(Source data)
-- begin --

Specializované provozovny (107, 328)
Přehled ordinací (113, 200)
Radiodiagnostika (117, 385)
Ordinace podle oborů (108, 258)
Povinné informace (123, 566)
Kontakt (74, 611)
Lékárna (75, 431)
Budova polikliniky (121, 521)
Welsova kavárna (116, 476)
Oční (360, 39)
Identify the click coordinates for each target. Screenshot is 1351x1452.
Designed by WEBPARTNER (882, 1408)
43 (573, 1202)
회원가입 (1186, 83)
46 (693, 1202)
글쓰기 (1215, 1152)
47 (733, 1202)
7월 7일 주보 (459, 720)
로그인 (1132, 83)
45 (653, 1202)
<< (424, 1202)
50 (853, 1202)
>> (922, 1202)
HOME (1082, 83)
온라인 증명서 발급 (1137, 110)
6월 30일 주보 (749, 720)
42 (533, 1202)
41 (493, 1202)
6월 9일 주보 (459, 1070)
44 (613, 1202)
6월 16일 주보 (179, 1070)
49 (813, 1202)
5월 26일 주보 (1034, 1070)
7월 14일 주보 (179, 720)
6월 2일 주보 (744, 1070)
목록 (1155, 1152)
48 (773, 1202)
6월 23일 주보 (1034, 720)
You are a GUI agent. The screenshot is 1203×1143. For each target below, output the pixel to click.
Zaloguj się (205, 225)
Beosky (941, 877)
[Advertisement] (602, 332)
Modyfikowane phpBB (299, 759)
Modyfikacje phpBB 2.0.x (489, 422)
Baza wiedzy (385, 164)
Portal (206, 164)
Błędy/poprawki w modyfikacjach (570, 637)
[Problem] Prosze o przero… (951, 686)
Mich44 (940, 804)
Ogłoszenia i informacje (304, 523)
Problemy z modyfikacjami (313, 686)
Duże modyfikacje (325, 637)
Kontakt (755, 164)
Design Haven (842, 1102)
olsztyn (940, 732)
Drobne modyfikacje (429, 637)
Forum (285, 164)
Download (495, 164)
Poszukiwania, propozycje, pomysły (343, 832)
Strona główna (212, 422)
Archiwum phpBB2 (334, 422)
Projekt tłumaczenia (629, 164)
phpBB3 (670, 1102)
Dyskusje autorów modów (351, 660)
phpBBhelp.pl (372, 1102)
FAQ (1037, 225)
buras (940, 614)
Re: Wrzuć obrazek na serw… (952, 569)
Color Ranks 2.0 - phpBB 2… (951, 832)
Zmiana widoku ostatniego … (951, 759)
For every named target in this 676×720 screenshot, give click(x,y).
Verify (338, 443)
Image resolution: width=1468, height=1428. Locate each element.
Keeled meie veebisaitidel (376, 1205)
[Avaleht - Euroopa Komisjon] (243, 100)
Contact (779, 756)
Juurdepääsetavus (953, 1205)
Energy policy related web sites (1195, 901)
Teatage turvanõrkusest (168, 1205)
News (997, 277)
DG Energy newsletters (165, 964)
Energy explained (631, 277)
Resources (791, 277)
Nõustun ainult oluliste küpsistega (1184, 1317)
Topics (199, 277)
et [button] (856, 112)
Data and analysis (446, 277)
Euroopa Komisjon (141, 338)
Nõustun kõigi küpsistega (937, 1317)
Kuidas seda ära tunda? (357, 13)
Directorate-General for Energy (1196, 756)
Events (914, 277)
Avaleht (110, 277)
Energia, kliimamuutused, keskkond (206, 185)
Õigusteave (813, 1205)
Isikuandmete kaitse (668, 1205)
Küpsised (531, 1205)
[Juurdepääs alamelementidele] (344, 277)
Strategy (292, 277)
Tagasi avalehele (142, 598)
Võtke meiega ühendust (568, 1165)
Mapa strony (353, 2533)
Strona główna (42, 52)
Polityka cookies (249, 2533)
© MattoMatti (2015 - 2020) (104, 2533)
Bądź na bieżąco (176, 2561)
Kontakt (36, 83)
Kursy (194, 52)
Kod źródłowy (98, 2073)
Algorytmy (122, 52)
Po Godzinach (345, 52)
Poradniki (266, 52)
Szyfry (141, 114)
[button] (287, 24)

-- end --

Task details - Reproduce every line of the source data above verbatim, from the first line to the last.

Exercise solution -
Specializované provozovny (107, 328)
Přehled ordinací (113, 200)
Radiodiagnostika (117, 385)
Ordinace podle oborů (108, 258)
Povinné informace (123, 566)
Kontakt (74, 611)
Lékárna (75, 431)
Budova polikliniky (121, 521)
Welsova kavárna (116, 476)
Oční (360, 39)
Identify the click coordinates for each target. Screenshot is 1351x1452.
Designed by WEBPARTNER (882, 1408)
43 (573, 1202)
회원가입 (1186, 83)
46 (693, 1202)
글쓰기 (1215, 1152)
47 (733, 1202)
7월 7일 주보 (459, 720)
로그인 (1132, 83)
45 (653, 1202)
<< (424, 1202)
50 (853, 1202)
>> (922, 1202)
HOME (1082, 83)
온라인 증명서 발급 (1137, 110)
6월 30일 주보 (749, 720)
42 (533, 1202)
41 (493, 1202)
6월 9일 주보 (459, 1070)
44 (613, 1202)
6월 16일 주보 (179, 1070)
49 (813, 1202)
5월 26일 주보 (1034, 1070)
7월 14일 주보 (179, 720)
6월 2일 주보 (744, 1070)
목록 (1155, 1152)
48 (773, 1202)
6월 23일 주보 (1034, 720)
You are a GUI agent. The screenshot is 1203×1143. For each target below, output the pixel to click.
Zaloguj się (205, 225)
Beosky (941, 877)
[Advertisement] (602, 332)
Modyfikowane phpBB (299, 759)
Modyfikacje phpBB 2.0.x (489, 422)
Baza wiedzy (385, 164)
Portal (206, 164)
Błędy/poprawki w modyfikacjach (570, 637)
[Problem] Prosze o przero… (951, 686)
Mich44 (940, 804)
Ogłoszenia i informacje (304, 523)
Problemy z modyfikacjami (313, 686)
Duże modyfikacje (325, 637)
Kontakt (755, 164)
Design Haven (842, 1102)
olsztyn (940, 732)
Drobne modyfikacje (429, 637)
Forum (285, 164)
Download (495, 164)
Poszukiwania, propozycje, pomysły (343, 832)
Strona główna (212, 422)
Archiwum phpBB2 (334, 422)
Projekt tłumaczenia (629, 164)
phpBB3 (670, 1102)
Dyskusje autorów modów (351, 660)
phpBBhelp.pl (372, 1102)
FAQ (1037, 225)
buras (940, 614)
Re: Wrzuć obrazek na serw… (952, 569)
Color Ranks 2.0 - phpBB 2… (951, 832)
Zmiana widoku ostatniego … (951, 759)
For every named target in this 676×720 screenshot, give click(x,y).
Verify (338, 443)
Image resolution: width=1468, height=1428. Locate each element.
Keeled meie veebisaitidel (376, 1205)
[Avaleht - Euroopa Komisjon] (243, 100)
Contact (779, 756)
Juurdepääsetavus (953, 1205)
Energy policy related web sites (1195, 901)
Teatage turvanõrkusest (168, 1205)
News (997, 277)
DG Energy newsletters (165, 964)
Energy explained (631, 277)
Resources (791, 277)
Nõustun ainult oluliste küpsistega (1184, 1317)
Topics (199, 277)
et [button] (856, 112)
Data and analysis (446, 277)
Euroopa Komisjon (141, 338)
Nõustun kõigi küpsistega (937, 1317)
Kuidas seda ära tunda? (357, 13)
Directorate-General for Energy (1196, 756)
Events (914, 277)
Avaleht (110, 277)
Energia, kliimamuutused, keskkond (206, 185)
Õigusteave (813, 1205)
Isikuandmete kaitse (668, 1205)
Küpsised (531, 1205)
[Juurdepääs alamelementidele] (344, 277)
Strategy (292, 277)
Tagasi avalehele (142, 598)
Võtke meiega ühendust (568, 1165)
Mapa strony (353, 2533)
Strona główna (42, 52)
Polityka cookies (249, 2533)
© MattoMatti (2015 - 2020) (104, 2533)
Bądź na bieżąco (176, 2561)
Kontakt (36, 83)
Kursy (194, 52)
Kod źródłowy (98, 2073)
Algorytmy (122, 52)
Po Godzinach (345, 52)
Poradniki (266, 52)
Szyfry (141, 114)
[button] (287, 24)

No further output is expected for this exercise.